§ Task brief
Rewrite the Thanksgiving trip excerpt below from "I was able to" to "FIRE & BLOOD.", putting "Christmas" in place of "Thanksgiving".

§ Text excerpt
★ ★ ★ ★

I was able to enjoy Thanksgiving with my sisters Darleen and Janet and my various nieces, nephews, grand-nephew, and a couple of new-born grand-nieces.  First time in more than a decade that I’ve been able to spend the holiday with family, so that was very special.   We were able to enjoy some Broadway shows and even a Giants game (the G-Men won, wonder of wonders), and of course I saw my various agents and editors and publishers, many of whom are based in the city.

It wasn’t all pleasure, though.  Most of the trip was business: the long-planned launch of my new Westeros book, FIRE & BLOOD.

I had barely gotten off the plane when I had to report to Random House to sign (ahem) “a few copies.”

a few copies

“A few” in this case translates to 1600 copies, all earmarked for the official FIRE & BLOOD launch on November 19 at Loew’s Jersey, an enormous 1930s movie palace in Journal Square, Jersey City.   I spent many a Saturday afternoon at Loew’s (and the other great movie palaces in Journal Square, the State and the Stanley), when I was a kid growing up in Bayonne.   It’s a magnificent theatre, a real treasure… and it came within a hair’s breath of being torn down a few years ago, before a group of cinema lovers and preservationists called the Friends of the Loew’s stepped in to save it.   Being featured on the marquee of this amazing theatre where once I saw films like BEN-HUR and LAWRENCE OF ARABIA was a real joy for me.

★ ★ ★ ★

§ Listed entries

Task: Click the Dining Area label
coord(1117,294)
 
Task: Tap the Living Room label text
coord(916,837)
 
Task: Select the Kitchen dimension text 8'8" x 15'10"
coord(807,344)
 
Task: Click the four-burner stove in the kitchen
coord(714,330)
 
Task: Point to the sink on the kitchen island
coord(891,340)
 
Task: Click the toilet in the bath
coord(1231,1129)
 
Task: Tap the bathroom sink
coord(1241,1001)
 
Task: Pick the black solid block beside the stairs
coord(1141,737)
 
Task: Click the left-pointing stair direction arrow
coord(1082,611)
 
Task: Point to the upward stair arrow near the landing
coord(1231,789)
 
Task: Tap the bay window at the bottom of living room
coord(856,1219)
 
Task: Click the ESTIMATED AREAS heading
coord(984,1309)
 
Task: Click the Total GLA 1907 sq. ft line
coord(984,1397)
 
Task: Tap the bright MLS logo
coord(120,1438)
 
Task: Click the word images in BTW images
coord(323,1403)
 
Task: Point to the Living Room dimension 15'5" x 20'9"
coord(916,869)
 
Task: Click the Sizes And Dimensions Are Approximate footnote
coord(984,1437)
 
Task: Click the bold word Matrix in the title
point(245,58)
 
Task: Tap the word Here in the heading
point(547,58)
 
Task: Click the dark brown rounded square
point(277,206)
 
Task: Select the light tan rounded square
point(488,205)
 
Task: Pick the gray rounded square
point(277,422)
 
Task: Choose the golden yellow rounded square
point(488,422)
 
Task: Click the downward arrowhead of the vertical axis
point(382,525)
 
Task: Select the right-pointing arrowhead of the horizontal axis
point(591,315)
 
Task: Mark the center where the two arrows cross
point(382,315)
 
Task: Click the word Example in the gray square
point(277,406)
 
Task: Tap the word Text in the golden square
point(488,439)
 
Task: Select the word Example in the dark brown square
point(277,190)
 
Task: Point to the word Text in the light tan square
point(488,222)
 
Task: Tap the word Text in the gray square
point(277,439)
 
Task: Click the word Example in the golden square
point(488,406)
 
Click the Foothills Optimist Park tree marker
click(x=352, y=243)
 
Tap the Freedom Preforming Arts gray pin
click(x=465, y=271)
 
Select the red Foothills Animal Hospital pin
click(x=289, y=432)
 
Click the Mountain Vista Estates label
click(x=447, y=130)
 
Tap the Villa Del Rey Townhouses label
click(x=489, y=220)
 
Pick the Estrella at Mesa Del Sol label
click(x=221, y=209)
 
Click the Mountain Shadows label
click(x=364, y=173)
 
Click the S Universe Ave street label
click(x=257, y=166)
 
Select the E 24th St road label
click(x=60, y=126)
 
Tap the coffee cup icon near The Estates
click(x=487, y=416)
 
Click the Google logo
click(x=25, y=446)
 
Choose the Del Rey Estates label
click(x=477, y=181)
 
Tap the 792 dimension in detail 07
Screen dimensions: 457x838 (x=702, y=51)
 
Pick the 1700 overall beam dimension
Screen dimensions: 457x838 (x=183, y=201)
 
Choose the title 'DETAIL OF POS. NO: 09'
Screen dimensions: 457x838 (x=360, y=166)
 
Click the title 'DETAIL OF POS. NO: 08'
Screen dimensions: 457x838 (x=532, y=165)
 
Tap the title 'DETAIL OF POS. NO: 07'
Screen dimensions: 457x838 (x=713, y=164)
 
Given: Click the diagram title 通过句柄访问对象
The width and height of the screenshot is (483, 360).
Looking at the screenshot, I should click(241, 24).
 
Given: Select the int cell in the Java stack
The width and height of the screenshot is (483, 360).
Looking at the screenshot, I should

★ ★ ★ ★

§ Worked answer
I was able to enjoy Christmas with my sisters Darleen and Janet and my various nieces, nephews, grand-nephew, and a couple of new-born grand-nieces.  First time in more than a decade that I’ve been able to spend the holiday with family, so that was very special.   We were able to enjoy some Broadway shows and even a Giants game (the G-Men won, wonder of wonders), and of course I saw my various agents and editors and publishers, many of whom are based in the city.

It wasn’t all pleasure, though.  Most of the trip was business: the long-planned launch of my new Westeros book, FIRE & BLOOD.